You return home refreshed, with an implacable clarity of mind that reminds you this rough hewn log needs to be edited into an exquisitely carved column.

You will hate your opening paragraphs, perhaps the entire first chapter. Your inner terrorist is on the loose, chisel in hand. Keep it focused on the page. If it turns into the inner critic, whack it with the honed edge of your machete. Your lungs are refreshed and your mind is objective, ready for any obstacle suppressing the radiance of truth. Your red pen (or cursor) knows what must go, what is misworded, what distracts from the story (despite your intoxication with the eloquence of the whole chapter – the one which convinces your mother that you are finally A WRITER!

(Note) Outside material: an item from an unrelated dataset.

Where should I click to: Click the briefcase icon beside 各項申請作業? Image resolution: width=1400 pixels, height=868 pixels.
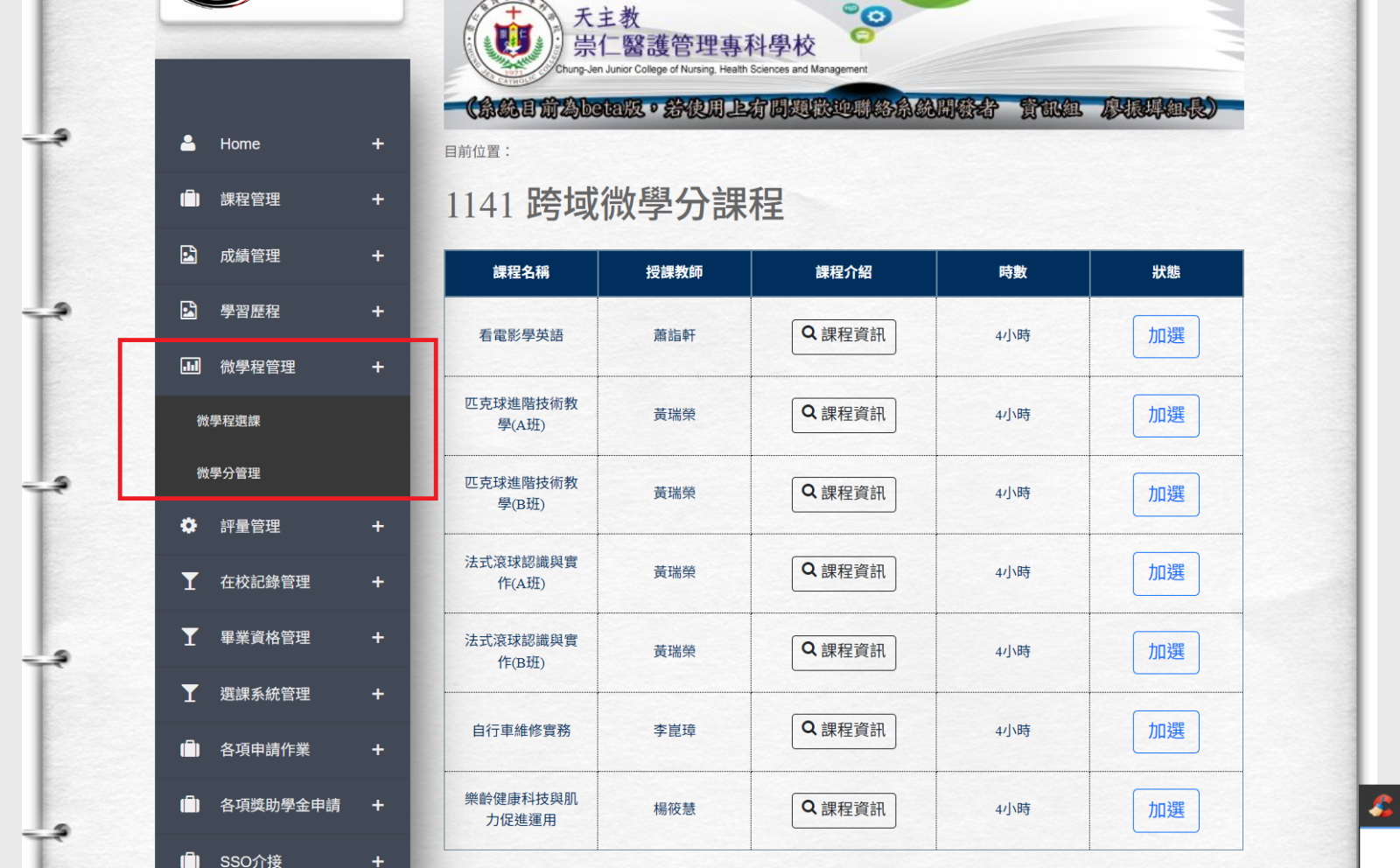point(189,750)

SuperSelf-Editor will conquer! But s/he is a 21st century hero/ine – a committed ecologist. No electronic landfill in this New Earth! With laser beam steady, you mark the boundary of what must go – and you CUT!

Your heart is screaming, NO! Bring it back. Your grief leads to fierceness. With your replicator you create a new document. Onto its pristine surface you PASTE! What smelled like compost in the plot of your novel is night blooming jasmine with a hint of wild rose in its own garden. Ahhh – the short story is born.

But it must spend time in the nursery for now while you are committed to a novel that is lean, riveting – that carries your reader into empathy, ecstasy, and acts that will save the world from implosion and stupidity.

Carry on with your self-editing, finding general guidance in Making Your Writing Rejection-Proof and specific tips in Savvy Self-Editing by Tony Jaymes Wayman.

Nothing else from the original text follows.